I don't think there's a satisfying concise answer to this question. You're asking to boil down multiple semesters of engineering and mathematics courses to explain something that isn't simple.

The "why" we need it is because it's a convenient mathematical tool to simplify complex problems dealing with sequences/series. It decomposes sequences of numbers (*) into another sequence of numbers that represents a summation of repeating patterns in the original sequence.

The "where" we use it is anywhere that knowing about which patterns show up in sequence of numbers might be more convenient than looking at the original sequence.

There are other nice properties, too. There's a mathematical operation called convolution that's very useful in domains operating with sequences of numbers (machine learning, control systems, audio and image processing, etc). It happens that convolution in the original signal's domain is equivalent to multiplication in the fourier domain.
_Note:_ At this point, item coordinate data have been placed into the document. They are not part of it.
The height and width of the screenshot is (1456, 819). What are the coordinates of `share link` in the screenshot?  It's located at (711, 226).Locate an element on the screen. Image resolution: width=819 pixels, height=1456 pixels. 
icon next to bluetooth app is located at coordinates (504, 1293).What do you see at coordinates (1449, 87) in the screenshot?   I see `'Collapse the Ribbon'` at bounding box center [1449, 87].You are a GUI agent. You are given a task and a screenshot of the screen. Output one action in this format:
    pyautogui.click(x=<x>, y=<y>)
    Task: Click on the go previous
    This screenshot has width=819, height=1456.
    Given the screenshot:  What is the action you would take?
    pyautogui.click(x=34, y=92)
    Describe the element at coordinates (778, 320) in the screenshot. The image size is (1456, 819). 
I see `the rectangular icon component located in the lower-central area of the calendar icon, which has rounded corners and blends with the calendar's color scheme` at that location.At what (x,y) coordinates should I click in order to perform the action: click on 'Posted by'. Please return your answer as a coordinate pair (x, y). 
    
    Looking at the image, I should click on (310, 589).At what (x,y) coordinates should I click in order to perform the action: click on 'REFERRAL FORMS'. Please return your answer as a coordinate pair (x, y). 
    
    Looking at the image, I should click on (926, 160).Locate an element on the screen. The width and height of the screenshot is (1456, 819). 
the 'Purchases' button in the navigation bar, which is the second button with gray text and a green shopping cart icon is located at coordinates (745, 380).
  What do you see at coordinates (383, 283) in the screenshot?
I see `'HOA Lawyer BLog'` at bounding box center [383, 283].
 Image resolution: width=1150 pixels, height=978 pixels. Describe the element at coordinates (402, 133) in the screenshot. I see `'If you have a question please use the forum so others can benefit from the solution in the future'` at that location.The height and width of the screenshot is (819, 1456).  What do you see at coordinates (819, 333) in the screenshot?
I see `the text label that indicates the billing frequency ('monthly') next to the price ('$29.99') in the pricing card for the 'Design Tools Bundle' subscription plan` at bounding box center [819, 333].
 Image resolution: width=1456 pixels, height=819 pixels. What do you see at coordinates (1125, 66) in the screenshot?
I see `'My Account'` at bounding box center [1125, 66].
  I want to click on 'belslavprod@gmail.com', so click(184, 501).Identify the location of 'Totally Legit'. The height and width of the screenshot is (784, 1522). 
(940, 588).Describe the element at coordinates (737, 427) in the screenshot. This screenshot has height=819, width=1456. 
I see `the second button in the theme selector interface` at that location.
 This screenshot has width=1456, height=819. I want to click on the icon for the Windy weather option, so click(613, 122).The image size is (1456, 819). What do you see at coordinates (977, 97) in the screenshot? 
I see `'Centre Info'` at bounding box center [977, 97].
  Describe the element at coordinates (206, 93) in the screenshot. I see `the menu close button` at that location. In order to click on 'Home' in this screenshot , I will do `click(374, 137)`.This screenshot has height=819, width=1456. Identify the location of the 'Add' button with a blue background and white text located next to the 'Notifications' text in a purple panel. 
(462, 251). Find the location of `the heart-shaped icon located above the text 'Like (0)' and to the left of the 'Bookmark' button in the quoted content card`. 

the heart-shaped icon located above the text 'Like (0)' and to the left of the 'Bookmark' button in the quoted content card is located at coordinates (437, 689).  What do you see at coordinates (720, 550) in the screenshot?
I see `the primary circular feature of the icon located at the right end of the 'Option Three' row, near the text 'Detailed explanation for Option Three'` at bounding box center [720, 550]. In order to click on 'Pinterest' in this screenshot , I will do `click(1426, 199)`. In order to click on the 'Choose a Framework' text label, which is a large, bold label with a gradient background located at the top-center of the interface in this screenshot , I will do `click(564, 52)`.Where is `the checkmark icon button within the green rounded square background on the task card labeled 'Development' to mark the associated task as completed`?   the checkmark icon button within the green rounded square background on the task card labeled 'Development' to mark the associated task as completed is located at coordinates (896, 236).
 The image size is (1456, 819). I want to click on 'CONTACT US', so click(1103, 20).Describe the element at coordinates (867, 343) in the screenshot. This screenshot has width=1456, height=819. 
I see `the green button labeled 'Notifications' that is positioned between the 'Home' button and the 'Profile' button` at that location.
Why that's useful is that convolution is an O(N^2) algorithm but we can compute the Fourier transform in O(nlogn) complexity (**) and multiplication is constant. We can even do things like deconvolution (taking an output signal that we know was convolved with something else) and extract one of the inputs.

Another nice property of the Fourier transform is that most sequences of numbers do not have lots of energy (meaning magnitude) in "high frequency" (meaning fastly repeating patterns in the original domain). The FT of a sequence of numbers will naturally compact most of the information of the sequence into few places. We can exploit this for lossy compression (***).

Ultimately, it's a way of taking information that is hard to grok and transforming it to a domain that's more meaningful and operations/analysis are easier. Both for humans and machines.

* And it works on continuous functions too, but let's not get into that

** Technically this is a variant called "circular" convolution

*** The FT is not the most convenient tool for this job, so very closely related transforms like the DCT can be used, which have the same computational advantages of the FT.